* [What you need to do]
**A.** Translate this sentence from the passage on sustainable papermaking into Spanish: "The possibilities of this concept are limitless."
**B.** Write what follows in the passage on sustainable papermaking, picking up right after its last sentence.

* [Extract provided]
┏━━

Sustainability comes in many forms but the very concept of it is simple and it plays an immense role in our everyday lives. It is about developing a man’s need for the present without compromising the ability to change for the future. 

The principle of sustainability is about the capacity to maintain the quality of use while lessening the carbon footprint. This principle may be applied in a wide range of economical variety from start-up businesses or big architectural firms, or even within our own houses. The possibilities of this concept are limitless. One example is an artisanal artist from Bangalore who promotes the use of paper and brings out its sustainability.

Meet Jenny Pinto the woman behind the first artisanal paper studio in Bangalore. She is also an advocate of many sustainable projects all over India, including the creation of the banana paper. According to her, she loves the look and sense of beautiful paper while exploring various natural fibers. She’s fascinated with the process of papermaking wherein the fibers yield to water, break down, then only bond again in water to form a fragile translucent sheet. 

After being left under the sun to dry, the paper shrinks and warps. With this, the structural pattern of twisting and dancing in slow motion forms primarily inspired her poetic journey with papermaking. Pinto’s fond of mixing paper with easy-to-procure-products like brass, wire, and the like to create stunning sustainable home decors and fit-outs.

┗━━

* [Provided data]

┏━━

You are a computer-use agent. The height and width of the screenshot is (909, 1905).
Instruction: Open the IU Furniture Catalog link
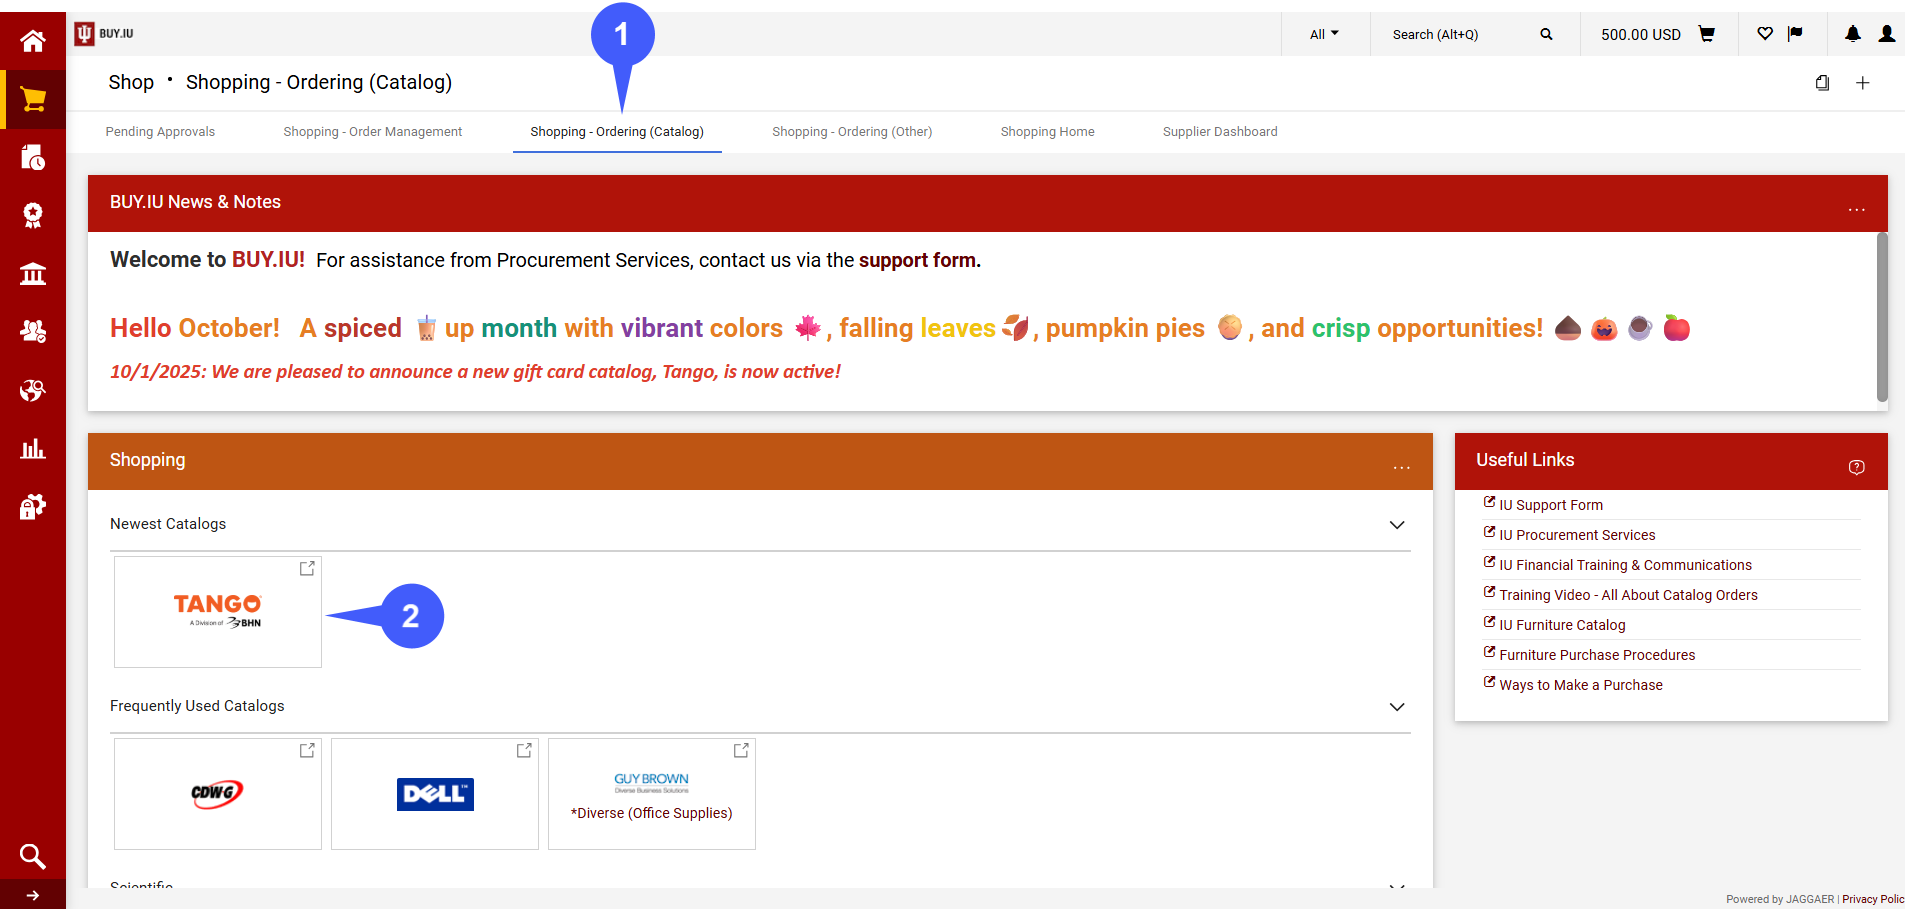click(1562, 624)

┗━━
┏━━

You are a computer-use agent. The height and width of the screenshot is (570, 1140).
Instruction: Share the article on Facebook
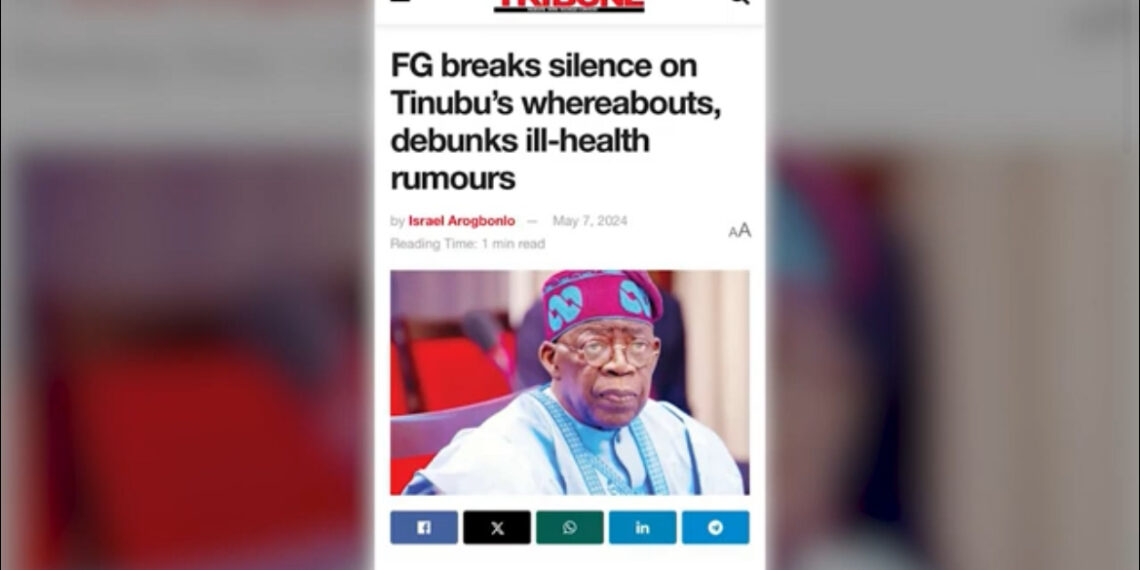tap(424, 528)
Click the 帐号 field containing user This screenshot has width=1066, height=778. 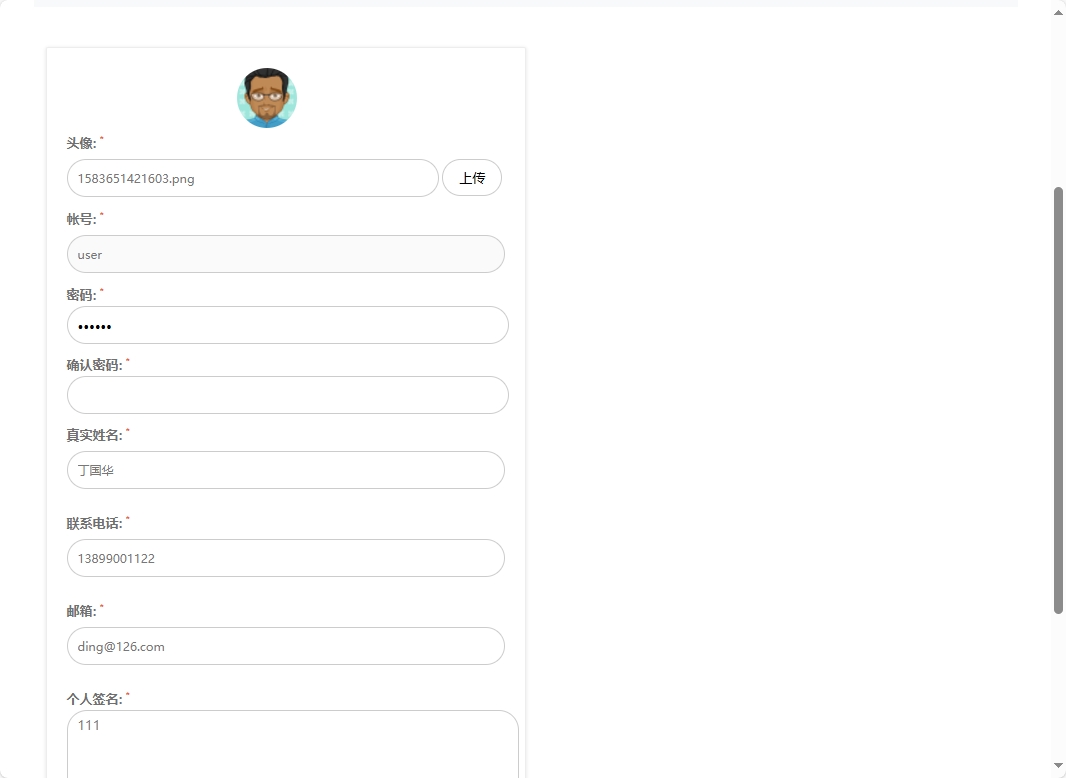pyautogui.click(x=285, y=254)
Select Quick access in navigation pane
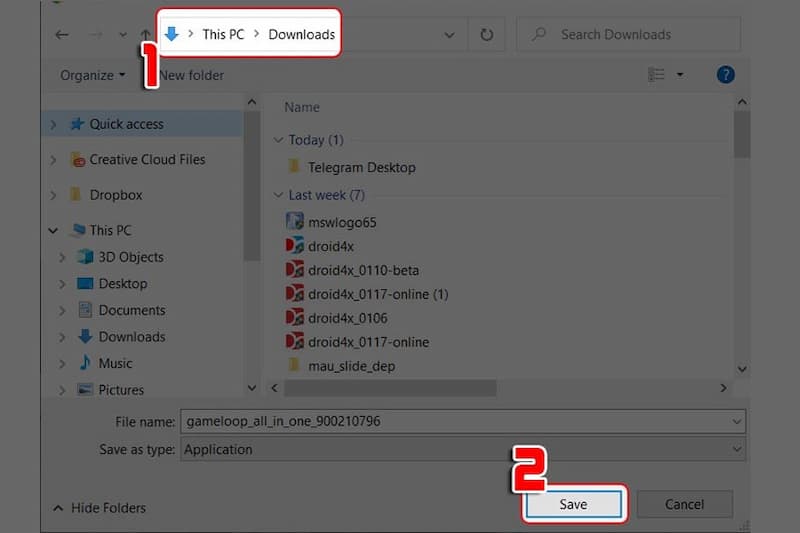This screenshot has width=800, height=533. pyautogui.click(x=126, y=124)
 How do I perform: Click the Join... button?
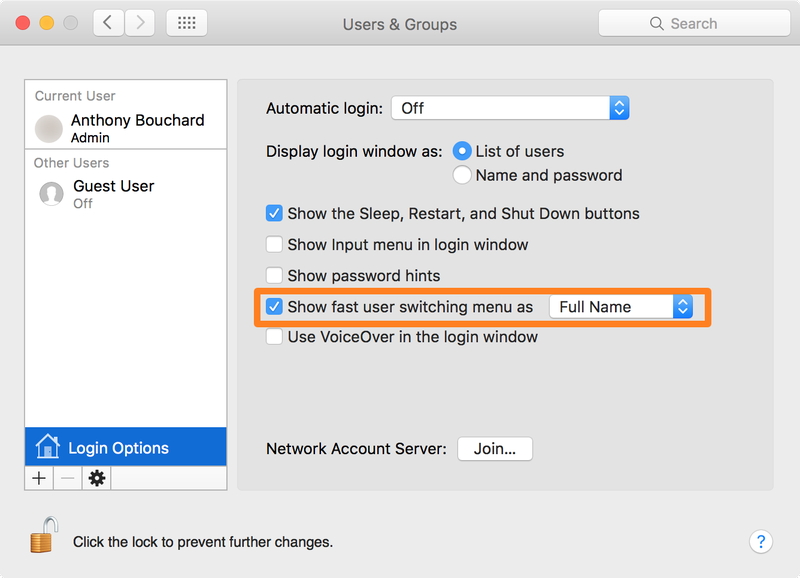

┗━━

* [Answers for the tasks]
**A.** Las posibilidades de este concepto son ilimitadas.

**B.**
Pinto started making handmade paper in 1998 after 17 years of making TV commercials in Bombay, she decided to do papermaking. She produced recycled journals and various stationery products out of the papermaking business. Her design studio, Oorjaa, has grown into a family of 35 artisans and three designers. 

The idea started from being an experimental studio that designs paper lights, she has delved into the potentials of paper as she sees it as an unexplored material. Jenny began making paper from fibers of banana, sisal, mulberry, and grass. 

To start with, we have listed 10 of Jenny Pinto’s sustainable projects and exhibitions:

1. Banana Paper

Amazed by the versatility of the banana plants of Kanyakumari, Jenny Pinto developed its unique quality of strength, luster, and malleability into the art papermaking. Although the process may be very tedious and labor-intensive, the results in the paper have made her work with other artists to stretch out the product.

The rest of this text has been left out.